EXERCISE: Retype only what runs from the first line of the records to the line with "Click the low-frequency", inclusive, and no pictures.

(Dataset entries)
--------------------

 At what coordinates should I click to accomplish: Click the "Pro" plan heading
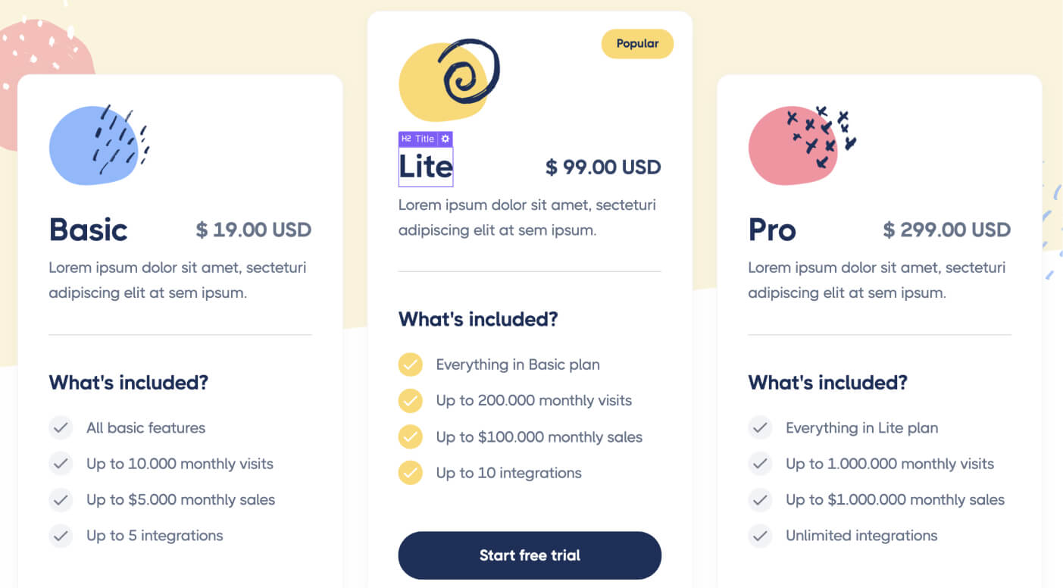[771, 230]
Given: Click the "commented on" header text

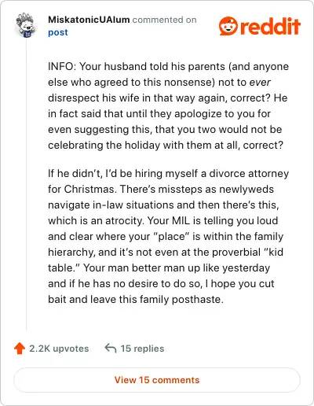Looking at the screenshot, I should pyautogui.click(x=164, y=20).
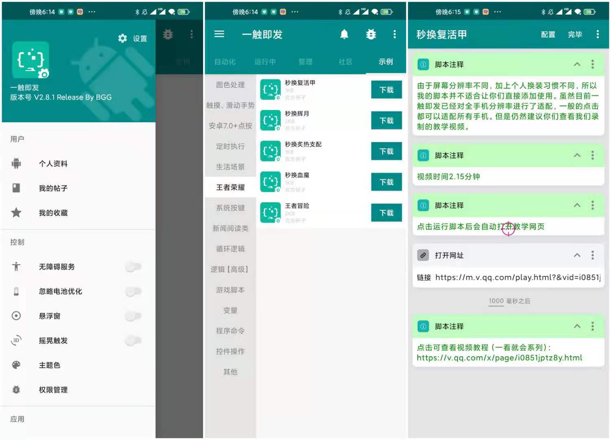Collapse the first 脚本注释 card
The height and width of the screenshot is (440, 611).
tap(577, 64)
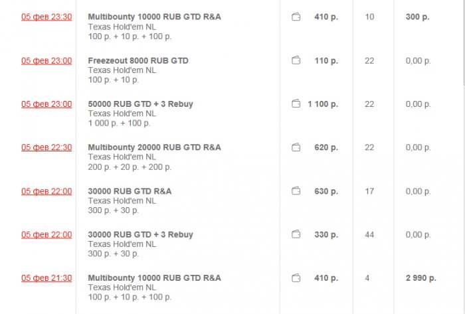This screenshot has width=465, height=314.
Task: Click the wallet icon beside 1 100 р.
Action: pos(296,104)

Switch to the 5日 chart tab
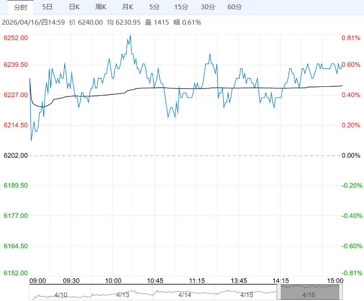[x=47, y=7]
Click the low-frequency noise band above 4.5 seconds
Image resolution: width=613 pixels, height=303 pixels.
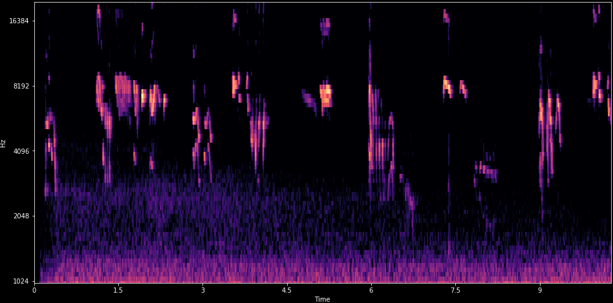pyautogui.click(x=286, y=270)
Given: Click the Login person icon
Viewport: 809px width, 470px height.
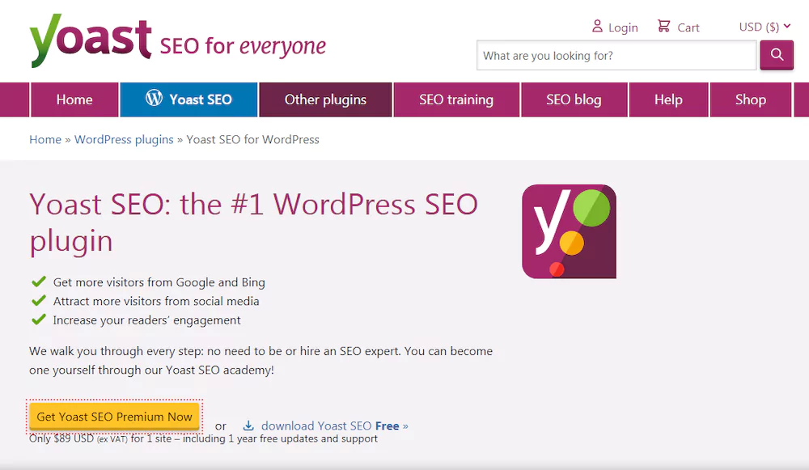Looking at the screenshot, I should (x=597, y=25).
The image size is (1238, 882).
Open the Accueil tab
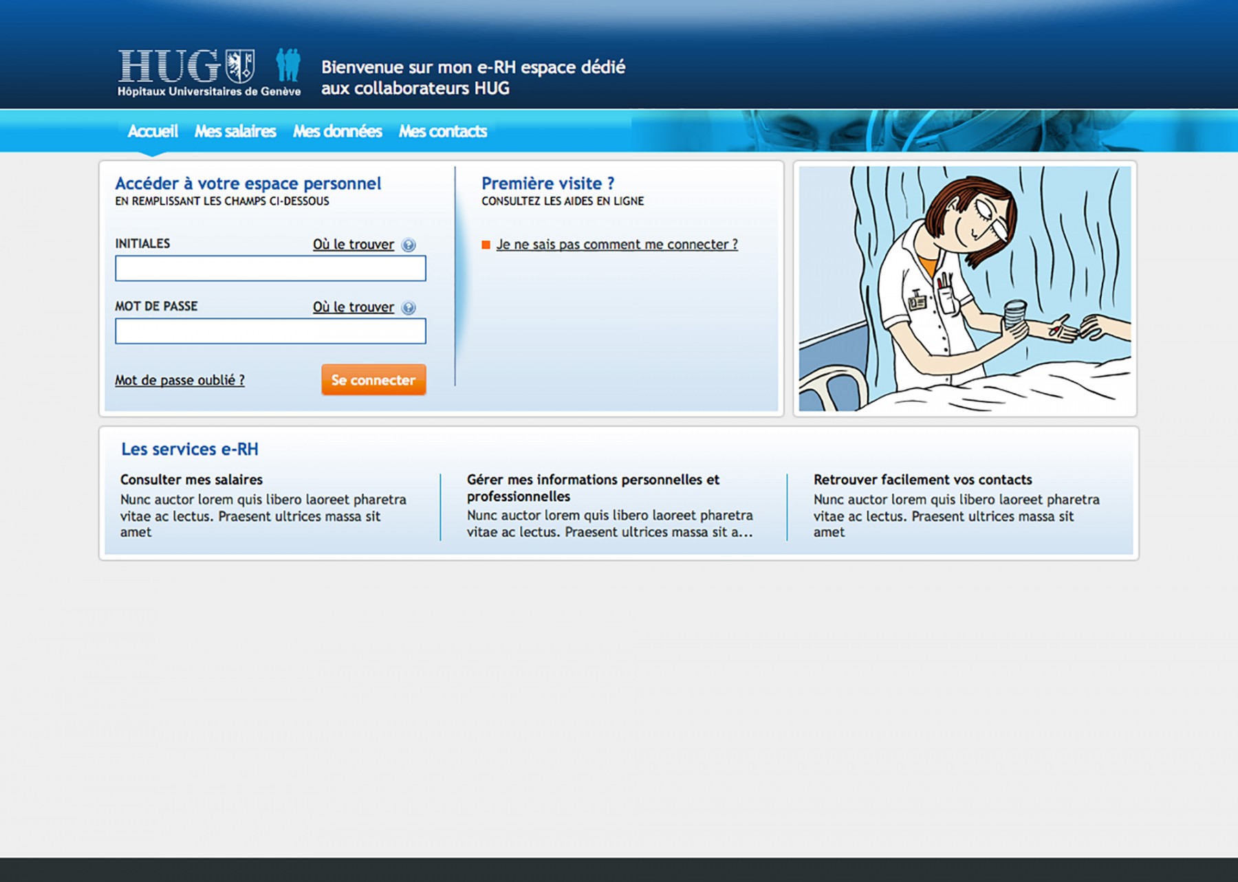point(152,131)
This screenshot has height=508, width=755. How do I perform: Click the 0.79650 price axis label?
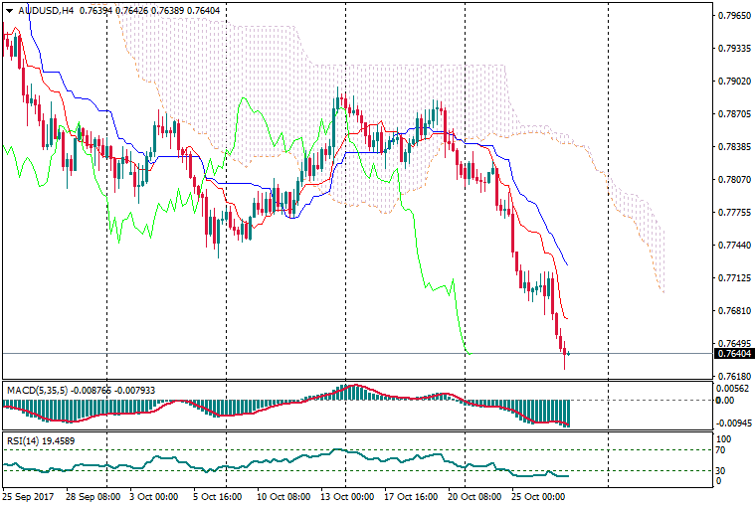coord(733,16)

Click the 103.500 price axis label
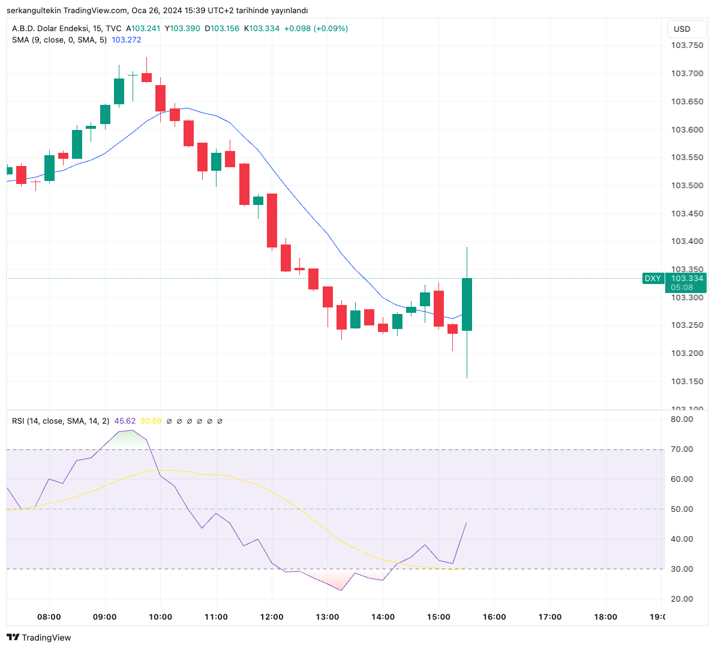(687, 185)
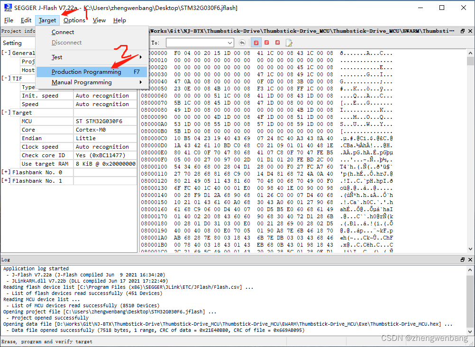Screen dimensions: 475x347
Task: Float the Log panel
Action: 463,259
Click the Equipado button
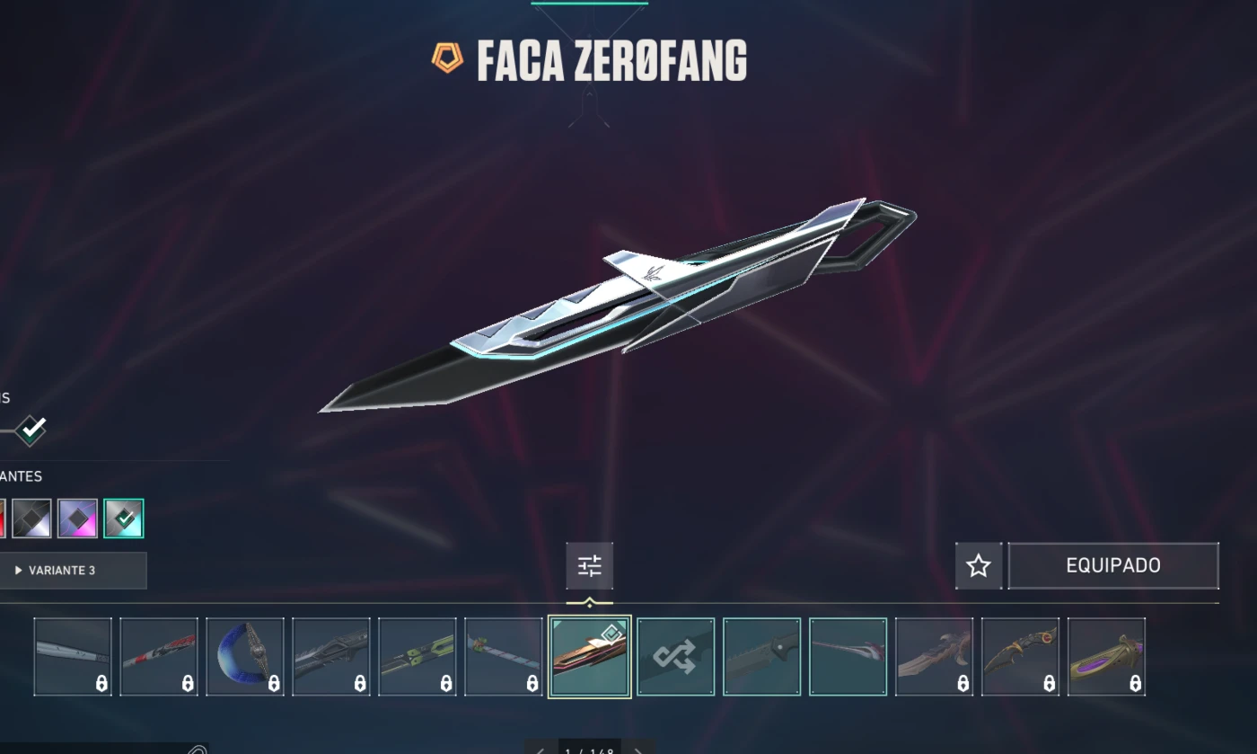1257x754 pixels. (x=1113, y=566)
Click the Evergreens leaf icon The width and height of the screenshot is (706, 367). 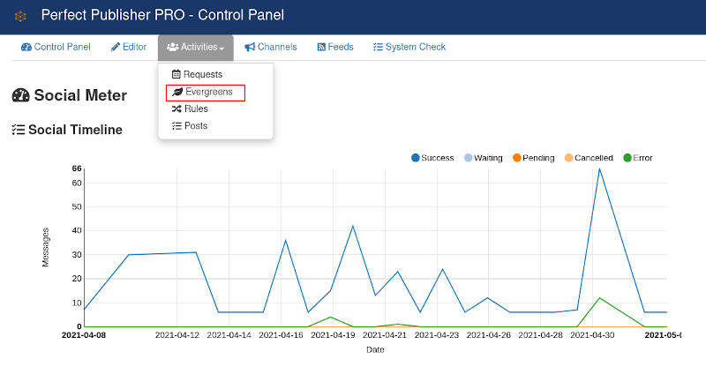coord(177,92)
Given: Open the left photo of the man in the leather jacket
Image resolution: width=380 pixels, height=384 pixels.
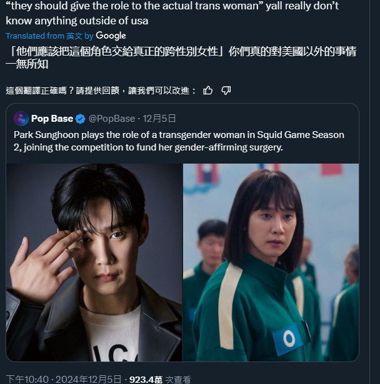Looking at the screenshot, I should [x=94, y=262].
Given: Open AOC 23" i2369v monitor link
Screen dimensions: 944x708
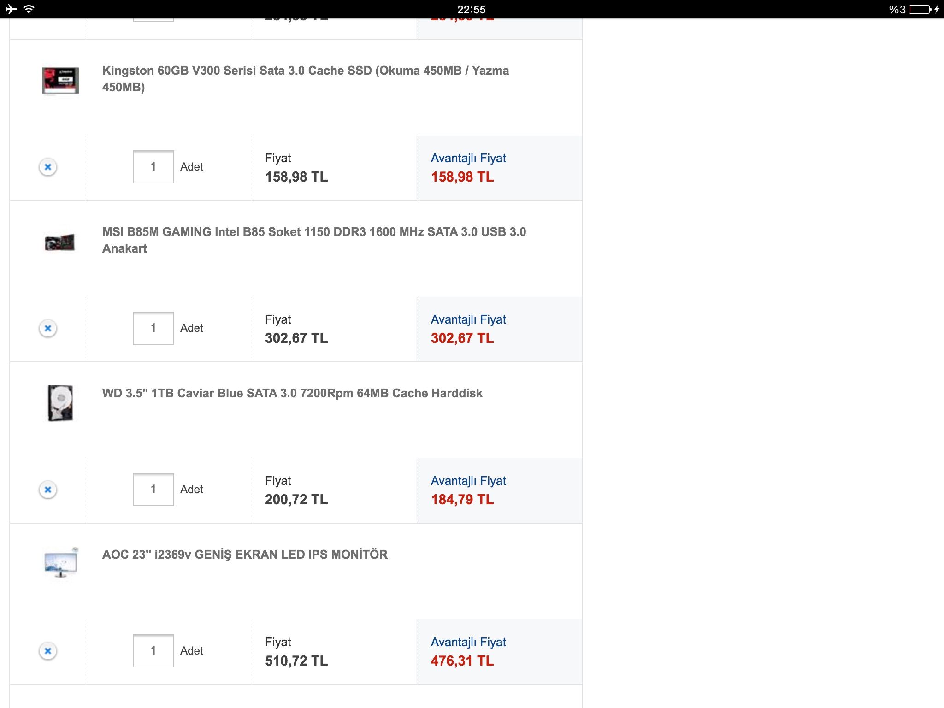Looking at the screenshot, I should click(245, 555).
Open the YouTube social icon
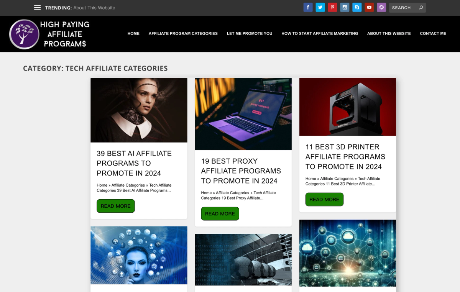460x292 pixels. tap(369, 7)
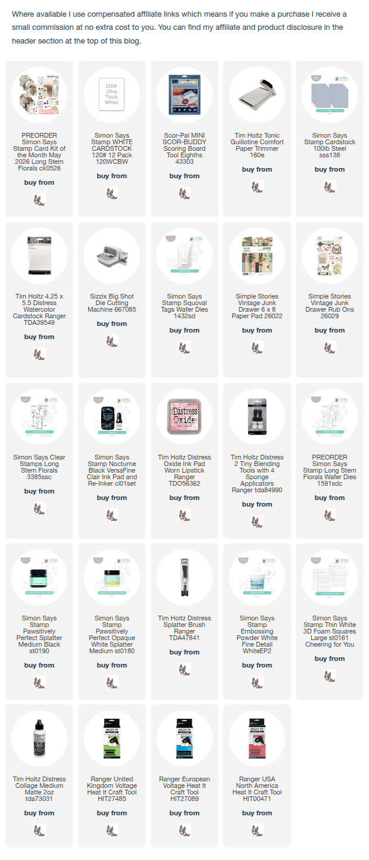Open the Simple Stories Vintage Junk Drawer Paper Pad link
The width and height of the screenshot is (369, 860).
pos(257,306)
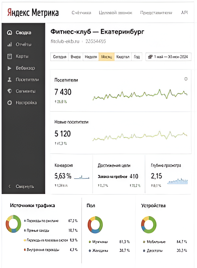
Task: Click the Посетители person icon
Action: [9, 80]
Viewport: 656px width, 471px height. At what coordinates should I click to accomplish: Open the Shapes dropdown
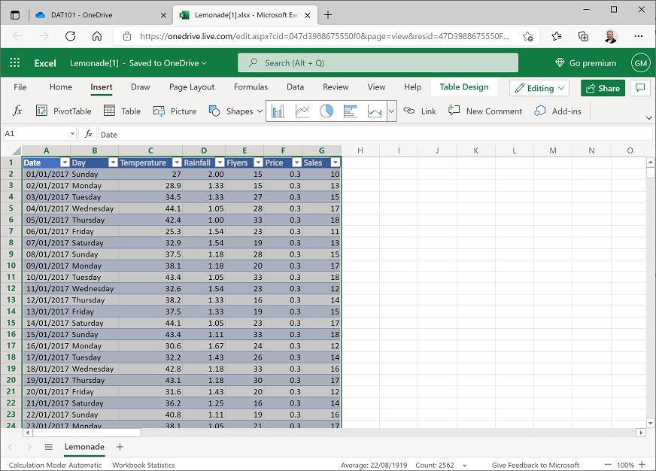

--------------------

EXERCISE OUTPUT:
 At what coordinates should I click to accomplish: Click the "Pro" plan heading
[771, 230]
Given: Click the "commented on" header text

Looking at the screenshot, I should pyautogui.click(x=164, y=20).
Collapse the first 脚本注释 card
The height and width of the screenshot is (440, 611).
tap(577, 64)
This screenshot has width=465, height=314.
Task: Click the wallet icon beside 1 100 р.
Action: pos(296,104)

Switch to the 5日 chart tab
[x=47, y=7]
Click the low-frequency noise band above 4.5 seconds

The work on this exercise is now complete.